Melanoma tumours produce altBRAFs by genomic deletions

Researchers at the Centre for Genomic Regulation (CRG) have discovered one of the mechanisms through which melanoma drug resistance occurs. Global incidences of the deadliest form of skin cancer are rising, meaning that more effective treatments are required.

About one in two melanoma patients will have mutations in the BRAF gene which cause the cells to divide uncontrollably. The discovery of BRAF mutations has led to development of targeted therapies to inhibit its function. In the last decade, a standard treatment option for melanoma has been to simultaneously target both BRAF mutations and MEK, two genes that are part of the MAPK signalling pathway.
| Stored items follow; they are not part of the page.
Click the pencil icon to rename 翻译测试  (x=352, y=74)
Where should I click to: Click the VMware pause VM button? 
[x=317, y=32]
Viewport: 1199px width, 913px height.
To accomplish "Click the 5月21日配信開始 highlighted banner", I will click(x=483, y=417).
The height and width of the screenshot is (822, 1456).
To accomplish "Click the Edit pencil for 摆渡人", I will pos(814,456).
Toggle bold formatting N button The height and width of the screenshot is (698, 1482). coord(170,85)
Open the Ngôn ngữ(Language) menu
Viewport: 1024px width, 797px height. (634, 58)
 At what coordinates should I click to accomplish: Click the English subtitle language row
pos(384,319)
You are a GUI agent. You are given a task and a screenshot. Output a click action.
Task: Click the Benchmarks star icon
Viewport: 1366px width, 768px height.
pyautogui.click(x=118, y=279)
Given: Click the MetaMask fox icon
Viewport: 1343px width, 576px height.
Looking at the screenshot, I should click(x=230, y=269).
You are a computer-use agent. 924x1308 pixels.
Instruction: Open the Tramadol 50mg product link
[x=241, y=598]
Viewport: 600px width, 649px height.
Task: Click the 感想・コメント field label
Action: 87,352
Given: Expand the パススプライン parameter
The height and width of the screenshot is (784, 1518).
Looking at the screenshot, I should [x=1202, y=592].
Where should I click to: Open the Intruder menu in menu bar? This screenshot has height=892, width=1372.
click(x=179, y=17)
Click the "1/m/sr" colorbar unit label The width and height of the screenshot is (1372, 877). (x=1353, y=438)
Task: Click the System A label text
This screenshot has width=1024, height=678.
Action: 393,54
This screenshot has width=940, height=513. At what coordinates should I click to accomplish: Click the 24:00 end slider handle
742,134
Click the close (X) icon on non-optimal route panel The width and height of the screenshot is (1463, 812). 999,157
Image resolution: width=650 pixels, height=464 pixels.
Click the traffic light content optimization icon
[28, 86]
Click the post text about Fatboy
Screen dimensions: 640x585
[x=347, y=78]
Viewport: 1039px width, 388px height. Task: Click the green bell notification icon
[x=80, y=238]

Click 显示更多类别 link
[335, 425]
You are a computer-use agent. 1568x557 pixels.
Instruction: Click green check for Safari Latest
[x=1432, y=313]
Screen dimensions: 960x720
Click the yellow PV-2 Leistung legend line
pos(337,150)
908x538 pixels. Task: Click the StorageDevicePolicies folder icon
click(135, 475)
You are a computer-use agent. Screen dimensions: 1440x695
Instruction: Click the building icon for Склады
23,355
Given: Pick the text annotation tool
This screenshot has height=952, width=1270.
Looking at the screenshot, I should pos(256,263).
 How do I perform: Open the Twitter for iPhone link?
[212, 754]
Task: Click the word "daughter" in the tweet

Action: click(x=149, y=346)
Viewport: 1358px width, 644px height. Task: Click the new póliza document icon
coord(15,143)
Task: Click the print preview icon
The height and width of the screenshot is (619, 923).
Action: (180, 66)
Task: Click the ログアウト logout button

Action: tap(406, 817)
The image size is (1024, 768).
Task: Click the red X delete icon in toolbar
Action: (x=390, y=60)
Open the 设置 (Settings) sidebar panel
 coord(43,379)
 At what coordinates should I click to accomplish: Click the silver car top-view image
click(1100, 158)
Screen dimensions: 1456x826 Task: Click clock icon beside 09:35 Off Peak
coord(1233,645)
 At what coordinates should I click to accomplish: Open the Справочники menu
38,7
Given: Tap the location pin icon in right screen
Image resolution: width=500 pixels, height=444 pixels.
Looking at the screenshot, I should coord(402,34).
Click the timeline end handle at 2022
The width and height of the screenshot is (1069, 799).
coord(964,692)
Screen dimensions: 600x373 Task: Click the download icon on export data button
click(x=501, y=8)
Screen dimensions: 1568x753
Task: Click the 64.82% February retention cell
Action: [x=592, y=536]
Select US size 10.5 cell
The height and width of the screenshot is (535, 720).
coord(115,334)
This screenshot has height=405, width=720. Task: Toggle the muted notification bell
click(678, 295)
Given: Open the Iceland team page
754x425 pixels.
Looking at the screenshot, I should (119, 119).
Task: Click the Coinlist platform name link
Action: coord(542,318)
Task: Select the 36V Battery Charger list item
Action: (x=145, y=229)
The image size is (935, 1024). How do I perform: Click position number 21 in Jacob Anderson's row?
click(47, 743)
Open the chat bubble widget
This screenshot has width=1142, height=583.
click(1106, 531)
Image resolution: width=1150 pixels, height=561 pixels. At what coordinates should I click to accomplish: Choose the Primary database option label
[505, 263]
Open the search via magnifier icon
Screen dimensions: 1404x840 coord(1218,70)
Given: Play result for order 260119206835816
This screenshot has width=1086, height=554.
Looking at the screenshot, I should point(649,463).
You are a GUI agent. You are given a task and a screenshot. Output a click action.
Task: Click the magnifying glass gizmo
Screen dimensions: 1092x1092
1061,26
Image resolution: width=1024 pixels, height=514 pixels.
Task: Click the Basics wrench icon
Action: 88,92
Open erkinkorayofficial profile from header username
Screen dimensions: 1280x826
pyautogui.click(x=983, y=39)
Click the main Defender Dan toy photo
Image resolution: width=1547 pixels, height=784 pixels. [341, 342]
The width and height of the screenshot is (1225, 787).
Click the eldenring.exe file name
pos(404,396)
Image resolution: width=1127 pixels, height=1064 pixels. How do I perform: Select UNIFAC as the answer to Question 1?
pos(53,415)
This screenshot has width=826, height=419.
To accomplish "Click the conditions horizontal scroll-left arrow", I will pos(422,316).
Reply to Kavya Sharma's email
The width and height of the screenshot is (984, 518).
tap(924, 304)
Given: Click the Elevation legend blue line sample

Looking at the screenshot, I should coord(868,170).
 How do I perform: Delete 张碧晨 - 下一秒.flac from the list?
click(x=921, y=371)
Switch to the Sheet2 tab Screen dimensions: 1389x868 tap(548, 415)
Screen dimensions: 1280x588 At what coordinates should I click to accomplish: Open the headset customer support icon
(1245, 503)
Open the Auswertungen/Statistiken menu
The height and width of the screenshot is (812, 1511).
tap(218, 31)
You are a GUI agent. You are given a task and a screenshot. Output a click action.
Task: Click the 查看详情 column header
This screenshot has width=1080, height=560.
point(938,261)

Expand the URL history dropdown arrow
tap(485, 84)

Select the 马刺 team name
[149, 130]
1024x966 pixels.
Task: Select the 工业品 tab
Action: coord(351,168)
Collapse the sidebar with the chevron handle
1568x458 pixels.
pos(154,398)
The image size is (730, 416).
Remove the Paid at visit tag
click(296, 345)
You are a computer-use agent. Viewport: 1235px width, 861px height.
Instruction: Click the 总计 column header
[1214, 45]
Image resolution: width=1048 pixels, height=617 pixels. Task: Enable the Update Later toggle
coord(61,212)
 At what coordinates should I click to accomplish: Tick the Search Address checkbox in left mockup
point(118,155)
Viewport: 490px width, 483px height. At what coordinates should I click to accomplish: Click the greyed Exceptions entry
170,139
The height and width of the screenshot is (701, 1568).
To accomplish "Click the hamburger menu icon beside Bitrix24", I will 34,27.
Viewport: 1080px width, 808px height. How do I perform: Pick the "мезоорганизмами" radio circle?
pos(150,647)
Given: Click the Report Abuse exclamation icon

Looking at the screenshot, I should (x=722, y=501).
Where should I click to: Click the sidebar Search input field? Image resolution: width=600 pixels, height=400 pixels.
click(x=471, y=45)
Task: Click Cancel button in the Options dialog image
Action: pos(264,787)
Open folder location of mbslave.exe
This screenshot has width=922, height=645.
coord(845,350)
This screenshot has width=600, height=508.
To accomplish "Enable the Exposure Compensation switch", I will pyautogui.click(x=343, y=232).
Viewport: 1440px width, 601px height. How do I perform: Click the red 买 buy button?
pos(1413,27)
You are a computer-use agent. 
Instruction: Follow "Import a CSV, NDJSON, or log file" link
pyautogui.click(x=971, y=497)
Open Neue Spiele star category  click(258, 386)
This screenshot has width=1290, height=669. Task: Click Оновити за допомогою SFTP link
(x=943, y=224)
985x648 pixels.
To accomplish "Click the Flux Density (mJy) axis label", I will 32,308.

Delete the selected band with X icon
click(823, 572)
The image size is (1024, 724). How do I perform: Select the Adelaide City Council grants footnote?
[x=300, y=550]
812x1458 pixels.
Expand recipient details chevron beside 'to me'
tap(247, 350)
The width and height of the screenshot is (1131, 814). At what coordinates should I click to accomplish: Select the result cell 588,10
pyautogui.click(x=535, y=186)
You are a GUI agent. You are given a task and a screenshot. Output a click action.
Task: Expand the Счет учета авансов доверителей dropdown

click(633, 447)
In cancer, this pathway is rewired for uncontrolled growth, so targeting two different critical points slows or stops cancer growth.

However, although the combined use of first-generation inhibitors prompt good initial responses, around 50 percent of melanoma patients with BRAF mutations will relapse within one year. Other mechanisms, which remain poorly understood, reactivate the MAPK pathway and cause this drug resistance. Dr Francisco Aya Moreno, oncologist and recent PhD graduate at the CRG, explained: “Melanoma drug resistance is a huge clinical problem because it occurs in almost all BRAF-mutated patients under BRAF/MEK inhibitor therapy and there are few or no therapeutic alternatives. There is an urgent need to understand the many different underlying mechanisms and find new strategies to deal with this constantly evolving arms race.”

The new study found in various lab models and patient tumour samples that melanoma tumours produce alternative versions of the BRAF protein (altBRAFs) by genomic deletions. The altBRAFs lack regions targeted by BRAF inhibitors, reactivating the MAPK pathway and making the drugs less effective. Previously, altBRAFs were thought to be made through alternative splicing, but the discovery that genomic deletions are instead the cause means researchers must shift away from proposals for using drugs that target splicing as a therapeutic strategy.

Co-author of the study Dr Juan Valcarcel, researcher at the CRG and ICREA Research Professor commented: “For years, we’ve known that some patients produce altBRAFs and these help the cancer resist treatment, but we misunderstood the mechanism behind their creation. Knowing that genomic deletions are the cause opens new avenues for developing therapies that could more effectively help patients with BRAF mutations.”

Notably, the scientists found evidence of the same genomic deletions in melanomas which had not been treated yet, indicating that melanomas can naturally develop mechanisms that mimic drug resistance, even without exposure to drugs. Genetic testing in a clinical setting before treatment begins could identify and target these early resistance mechanisms and therefore improve the efficacy of first-line therapies.

Moreover, further analyses showed that genomic deletions could be a more widespread mechanism of oncogenesis and resistance than previously thought. Although rare, researchers found evidence of altBRAFs in melanomas with a normal-functioning BRAF gene, as well as in other types of cancers, including breast, kidney, prostate and non-small cell lung cancer (NSCLC).  

“There is an emerging class of drugs known as second generation RAF inhibitors. Unlike BRAF inhibitors, these drugs have a broad spectrum, and so could potentially inhibit the function of altBRAFs. Clinical trials which are assessing their effectiveness should also expand to include melanoma patients with a normal functioning BRAF gene as well, and possibly to other cancer types which express altBRAFs,” added Dr Aya Moreno.

This study was published in Cell Reports.